Your task:
Each line of the data below must be given again exactly as written.

———

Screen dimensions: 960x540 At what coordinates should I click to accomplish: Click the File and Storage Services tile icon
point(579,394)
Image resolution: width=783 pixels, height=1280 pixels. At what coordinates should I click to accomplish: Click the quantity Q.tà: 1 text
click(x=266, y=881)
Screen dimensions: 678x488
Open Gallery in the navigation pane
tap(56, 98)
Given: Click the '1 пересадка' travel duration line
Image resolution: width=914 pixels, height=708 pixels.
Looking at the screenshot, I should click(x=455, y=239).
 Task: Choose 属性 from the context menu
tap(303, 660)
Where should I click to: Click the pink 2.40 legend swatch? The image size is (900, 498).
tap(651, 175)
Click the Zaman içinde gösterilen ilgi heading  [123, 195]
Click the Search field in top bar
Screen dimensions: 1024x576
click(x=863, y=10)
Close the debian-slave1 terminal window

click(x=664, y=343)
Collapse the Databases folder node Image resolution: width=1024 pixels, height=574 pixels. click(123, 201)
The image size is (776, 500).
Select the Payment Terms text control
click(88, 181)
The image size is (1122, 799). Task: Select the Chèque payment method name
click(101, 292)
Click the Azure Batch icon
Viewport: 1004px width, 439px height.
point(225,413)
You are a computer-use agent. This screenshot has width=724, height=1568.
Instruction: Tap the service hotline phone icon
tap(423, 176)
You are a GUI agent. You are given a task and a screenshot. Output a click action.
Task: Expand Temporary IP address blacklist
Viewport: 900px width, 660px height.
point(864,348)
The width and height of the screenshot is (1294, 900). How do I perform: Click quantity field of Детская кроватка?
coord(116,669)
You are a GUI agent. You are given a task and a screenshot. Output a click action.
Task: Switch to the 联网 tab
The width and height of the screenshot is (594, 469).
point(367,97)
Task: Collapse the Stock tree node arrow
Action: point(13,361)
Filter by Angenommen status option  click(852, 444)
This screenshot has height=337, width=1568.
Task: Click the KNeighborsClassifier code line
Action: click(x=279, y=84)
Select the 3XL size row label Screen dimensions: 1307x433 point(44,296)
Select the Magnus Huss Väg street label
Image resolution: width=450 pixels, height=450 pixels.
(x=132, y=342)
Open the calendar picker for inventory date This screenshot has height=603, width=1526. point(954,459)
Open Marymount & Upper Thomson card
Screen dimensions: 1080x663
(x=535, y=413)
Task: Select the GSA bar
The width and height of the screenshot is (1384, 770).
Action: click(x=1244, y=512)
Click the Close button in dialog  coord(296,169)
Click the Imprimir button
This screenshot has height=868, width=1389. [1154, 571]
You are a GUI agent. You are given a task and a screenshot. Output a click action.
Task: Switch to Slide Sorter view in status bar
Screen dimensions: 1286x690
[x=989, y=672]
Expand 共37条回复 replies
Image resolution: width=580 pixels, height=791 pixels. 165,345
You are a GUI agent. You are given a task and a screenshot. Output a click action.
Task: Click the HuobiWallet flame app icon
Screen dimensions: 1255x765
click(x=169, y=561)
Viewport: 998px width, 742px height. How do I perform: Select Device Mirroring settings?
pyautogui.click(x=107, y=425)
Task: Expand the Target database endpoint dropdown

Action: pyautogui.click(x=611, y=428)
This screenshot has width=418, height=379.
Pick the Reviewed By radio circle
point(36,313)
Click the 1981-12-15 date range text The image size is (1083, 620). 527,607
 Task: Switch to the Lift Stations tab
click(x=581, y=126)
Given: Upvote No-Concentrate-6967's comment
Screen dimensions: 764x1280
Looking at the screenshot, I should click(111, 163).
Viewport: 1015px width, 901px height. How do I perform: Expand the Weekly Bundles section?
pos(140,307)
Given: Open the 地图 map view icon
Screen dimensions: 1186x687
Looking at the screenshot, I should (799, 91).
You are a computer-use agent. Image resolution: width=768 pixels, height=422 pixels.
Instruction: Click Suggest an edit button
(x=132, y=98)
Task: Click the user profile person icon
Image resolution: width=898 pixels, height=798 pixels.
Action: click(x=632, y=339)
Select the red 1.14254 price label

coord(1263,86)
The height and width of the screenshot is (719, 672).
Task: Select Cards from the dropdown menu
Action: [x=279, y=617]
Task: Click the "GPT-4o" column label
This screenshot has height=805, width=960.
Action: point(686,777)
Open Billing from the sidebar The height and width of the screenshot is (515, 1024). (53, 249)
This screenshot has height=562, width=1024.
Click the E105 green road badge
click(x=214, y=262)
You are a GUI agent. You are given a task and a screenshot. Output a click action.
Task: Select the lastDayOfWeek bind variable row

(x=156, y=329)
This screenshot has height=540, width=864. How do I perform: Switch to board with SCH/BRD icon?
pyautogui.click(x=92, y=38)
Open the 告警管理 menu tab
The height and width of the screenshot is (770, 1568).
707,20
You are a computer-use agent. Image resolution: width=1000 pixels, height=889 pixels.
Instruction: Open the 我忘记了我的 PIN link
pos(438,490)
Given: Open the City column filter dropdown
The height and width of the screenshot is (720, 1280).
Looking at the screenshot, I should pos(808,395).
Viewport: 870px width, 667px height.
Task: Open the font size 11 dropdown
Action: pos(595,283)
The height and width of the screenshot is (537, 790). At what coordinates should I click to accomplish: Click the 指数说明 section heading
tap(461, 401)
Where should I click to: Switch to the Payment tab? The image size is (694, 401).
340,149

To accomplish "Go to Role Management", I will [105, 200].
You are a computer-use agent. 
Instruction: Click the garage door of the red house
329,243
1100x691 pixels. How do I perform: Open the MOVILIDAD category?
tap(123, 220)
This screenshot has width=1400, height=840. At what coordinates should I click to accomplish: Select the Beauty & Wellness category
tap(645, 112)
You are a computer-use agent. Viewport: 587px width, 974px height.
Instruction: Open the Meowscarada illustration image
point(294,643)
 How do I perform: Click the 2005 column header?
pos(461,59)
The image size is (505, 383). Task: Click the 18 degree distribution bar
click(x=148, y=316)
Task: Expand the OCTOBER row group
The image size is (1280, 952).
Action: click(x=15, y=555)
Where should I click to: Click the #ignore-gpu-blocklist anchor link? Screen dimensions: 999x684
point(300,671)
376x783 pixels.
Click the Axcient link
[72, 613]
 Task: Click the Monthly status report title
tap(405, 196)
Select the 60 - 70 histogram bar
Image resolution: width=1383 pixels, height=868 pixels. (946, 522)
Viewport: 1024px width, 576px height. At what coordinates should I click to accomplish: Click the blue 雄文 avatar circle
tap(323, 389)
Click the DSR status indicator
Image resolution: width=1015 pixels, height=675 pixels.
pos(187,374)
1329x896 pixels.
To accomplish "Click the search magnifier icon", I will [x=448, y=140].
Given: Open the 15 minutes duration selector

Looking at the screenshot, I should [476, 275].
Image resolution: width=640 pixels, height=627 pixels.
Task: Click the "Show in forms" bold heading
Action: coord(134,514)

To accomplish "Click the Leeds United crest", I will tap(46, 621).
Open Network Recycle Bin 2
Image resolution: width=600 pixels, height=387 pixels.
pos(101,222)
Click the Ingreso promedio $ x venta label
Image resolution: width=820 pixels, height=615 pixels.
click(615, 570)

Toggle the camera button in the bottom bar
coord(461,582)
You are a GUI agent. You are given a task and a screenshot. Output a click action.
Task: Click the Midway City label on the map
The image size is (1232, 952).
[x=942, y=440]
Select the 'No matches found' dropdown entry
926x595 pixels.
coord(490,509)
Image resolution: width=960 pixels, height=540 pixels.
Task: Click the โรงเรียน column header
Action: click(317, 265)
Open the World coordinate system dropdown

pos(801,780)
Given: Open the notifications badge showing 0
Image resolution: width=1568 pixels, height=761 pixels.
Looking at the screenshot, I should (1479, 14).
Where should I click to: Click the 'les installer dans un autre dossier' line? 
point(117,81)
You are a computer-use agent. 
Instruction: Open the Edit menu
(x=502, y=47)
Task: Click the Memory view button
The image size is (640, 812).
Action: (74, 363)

———

Solution to this problem:
Screen dimensions: 960x540 At what coordinates should I click to accomplish: Click the File and Storage Services tile icon
point(579,394)
Image resolution: width=783 pixels, height=1280 pixels. At what coordinates should I click to accomplish: Click the quantity Q.tà: 1 text
click(x=266, y=881)
Screen dimensions: 678x488
Open Gallery in the navigation pane
tap(56, 98)
Given: Click the '1 пересадка' travel duration line
Image resolution: width=914 pixels, height=708 pixels.
Looking at the screenshot, I should click(x=455, y=239).
 Task: Choose 属性 from the context menu
tap(303, 660)
Where should I click to: Click the pink 2.40 legend swatch? The image size is (900, 498).
tap(651, 175)
Click the Zaman içinde gösterilen ilgi heading  [123, 195]
Click the Search field in top bar
Screen dimensions: 1024x576
click(x=863, y=10)
Close the debian-slave1 terminal window

click(x=664, y=343)
Collapse the Databases folder node Image resolution: width=1024 pixels, height=574 pixels. click(123, 201)
The image size is (776, 500).
Select the Payment Terms text control
click(88, 181)
The image size is (1122, 799). Task: Select the Chèque payment method name
click(101, 292)
Click the Azure Batch icon
Viewport: 1004px width, 439px height.
point(225,413)
You are a computer-use agent. This screenshot has width=724, height=1568.
Instruction: Tap the service hotline phone icon
tap(423, 176)
You are a GUI agent. You are given a task and a screenshot. Output a click action.
Task: Expand Temporary IP address blacklist
Viewport: 900px width, 660px height.
point(864,348)
The width and height of the screenshot is (1294, 900). How do I perform: Click quantity field of Детская кроватка?
coord(116,669)
You are a GUI agent. You are given a task and a screenshot. Output a click action.
Task: Switch to the 联网 tab
The width and height of the screenshot is (594, 469).
point(367,97)
Task: Collapse the Stock tree node arrow
Action: point(13,361)
Filter by Angenommen status option  click(852, 444)
This screenshot has height=337, width=1568.
Task: Click the KNeighborsClassifier code line
Action: click(x=279, y=84)
Select the 3XL size row label Screen dimensions: 1307x433 point(44,296)
Select the Magnus Huss Väg street label
Image resolution: width=450 pixels, height=450 pixels.
(x=132, y=342)
Open the calendar picker for inventory date This screenshot has height=603, width=1526. point(954,459)
Open Marymount & Upper Thomson card
Screen dimensions: 1080x663
(x=535, y=413)
Task: Select the GSA bar
The width and height of the screenshot is (1384, 770).
Action: click(x=1244, y=512)
Click the Close button in dialog  coord(296,169)
Click the Imprimir button
This screenshot has height=868, width=1389. [1154, 571]
You are a GUI agent. You are given a task and a screenshot. Output a click action.
Task: Switch to Slide Sorter view in status bar
Screen dimensions: 1286x690
[x=989, y=672]
Expand 共37条回复 replies
Image resolution: width=580 pixels, height=791 pixels. 165,345
You are a GUI agent. You are given a task and a screenshot. Output a click action.
Task: Click the HuobiWallet flame app icon
Screen dimensions: 1255x765
click(x=169, y=561)
Viewport: 998px width, 742px height. How do I perform: Select Device Mirroring settings?
pyautogui.click(x=107, y=425)
Task: Expand the Target database endpoint dropdown

Action: pyautogui.click(x=611, y=428)
This screenshot has width=418, height=379.
Pick the Reviewed By radio circle
point(36,313)
Click the 1981-12-15 date range text The image size is (1083, 620). 527,607
 Task: Switch to the Lift Stations tab
click(x=581, y=126)
Given: Upvote No-Concentrate-6967's comment
Screen dimensions: 764x1280
Looking at the screenshot, I should click(111, 163).
Viewport: 1015px width, 901px height. How do I perform: Expand the Weekly Bundles section?
pos(140,307)
Given: Open the 地图 map view icon
Screen dimensions: 1186x687
Looking at the screenshot, I should (799, 91).
You are a computer-use agent. Image resolution: width=768 pixels, height=422 pixels.
Instruction: Click Suggest an edit button
(x=132, y=98)
Task: Click the user profile person icon
Image resolution: width=898 pixels, height=798 pixels.
Action: click(x=632, y=339)
Select the red 1.14254 price label

coord(1263,86)
The height and width of the screenshot is (719, 672).
Task: Select Cards from the dropdown menu
Action: [x=279, y=617]
Task: Click the "GPT-4o" column label
This screenshot has height=805, width=960.
Action: point(686,777)
Open Billing from the sidebar The height and width of the screenshot is (515, 1024). (53, 249)
This screenshot has height=562, width=1024.
Click the E105 green road badge
click(x=214, y=262)
You are a GUI agent. You are given a task and a screenshot. Output a click action.
Task: Select the lastDayOfWeek bind variable row

(x=156, y=329)
This screenshot has height=540, width=864. How do I perform: Switch to board with SCH/BRD icon?
pyautogui.click(x=92, y=38)
Open the 告警管理 menu tab
The height and width of the screenshot is (770, 1568).
707,20
You are a computer-use agent. Image resolution: width=1000 pixels, height=889 pixels.
Instruction: Open the 我忘记了我的 PIN link
pos(438,490)
Given: Open the City column filter dropdown
The height and width of the screenshot is (720, 1280).
Looking at the screenshot, I should pos(808,395).
Viewport: 870px width, 667px height.
Task: Open the font size 11 dropdown
Action: pos(595,283)
The height and width of the screenshot is (537, 790). At what coordinates should I click to accomplish: Click the 指数说明 section heading
tap(461, 401)
Where should I click to: Switch to the Payment tab? The image size is (694, 401).
340,149

To accomplish "Go to Role Management", I will [105, 200].
You are a computer-use agent. 
Instruction: Click the garage door of the red house
329,243
1100x691 pixels. How do I perform: Open the MOVILIDAD category?
tap(123, 220)
This screenshot has width=1400, height=840. At what coordinates should I click to accomplish: Select the Beauty & Wellness category
tap(645, 112)
You are a computer-use agent. Viewport: 587px width, 974px height.
Instruction: Open the Meowscarada illustration image
point(294,643)
 How do I perform: Click the 2005 column header?
pos(461,59)
The image size is (505, 383). Task: Click the 18 degree distribution bar
click(x=148, y=316)
Task: Expand the OCTOBER row group
The image size is (1280, 952).
Action: click(x=15, y=555)
Where should I click to: Click the #ignore-gpu-blocklist anchor link? Screen dimensions: 999x684
point(300,671)
376x783 pixels.
Click the Axcient link
[72, 613]
 Task: Click the Monthly status report title
tap(405, 196)
Select the 60 - 70 histogram bar
Image resolution: width=1383 pixels, height=868 pixels. (946, 522)
Viewport: 1024px width, 576px height. At what coordinates should I click to accomplish: Click the blue 雄文 avatar circle
tap(323, 389)
Click the DSR status indicator
Image resolution: width=1015 pixels, height=675 pixels.
pos(187,374)
1329x896 pixels.
To accomplish "Click the search magnifier icon", I will [x=448, y=140].
Given: Open the 15 minutes duration selector

Looking at the screenshot, I should [476, 275].
Image resolution: width=640 pixels, height=627 pixels.
Task: Click the "Show in forms" bold heading
Action: coord(134,514)

To accomplish "Click the Leeds United crest", I will tap(46, 621).
Open Network Recycle Bin 2
Image resolution: width=600 pixels, height=387 pixels.
pos(101,222)
Click the Ingreso promedio $ x venta label
Image resolution: width=820 pixels, height=615 pixels.
click(615, 570)

Toggle the camera button in the bottom bar
coord(461,582)
You are a GUI agent. You are given a task and a screenshot. Output a click action.
Task: Click the Midway City label on the map
The image size is (1232, 952).
[x=942, y=440]
Select the 'No matches found' dropdown entry
926x595 pixels.
coord(490,509)
Image resolution: width=960 pixels, height=540 pixels.
Task: Click the โรงเรียน column header
Action: click(317, 265)
Open the World coordinate system dropdown

pos(801,780)
Given: Open the notifications badge showing 0
Image resolution: width=1568 pixels, height=761 pixels.
Looking at the screenshot, I should (1479, 14).
Where should I click to: Click the 'les installer dans un autre dossier' line? 
point(117,81)
You are a computer-use agent. 
Instruction: Open the Edit menu
(x=502, y=47)
Task: Click the Memory view button
The image size is (640, 812).
Action: (74, 363)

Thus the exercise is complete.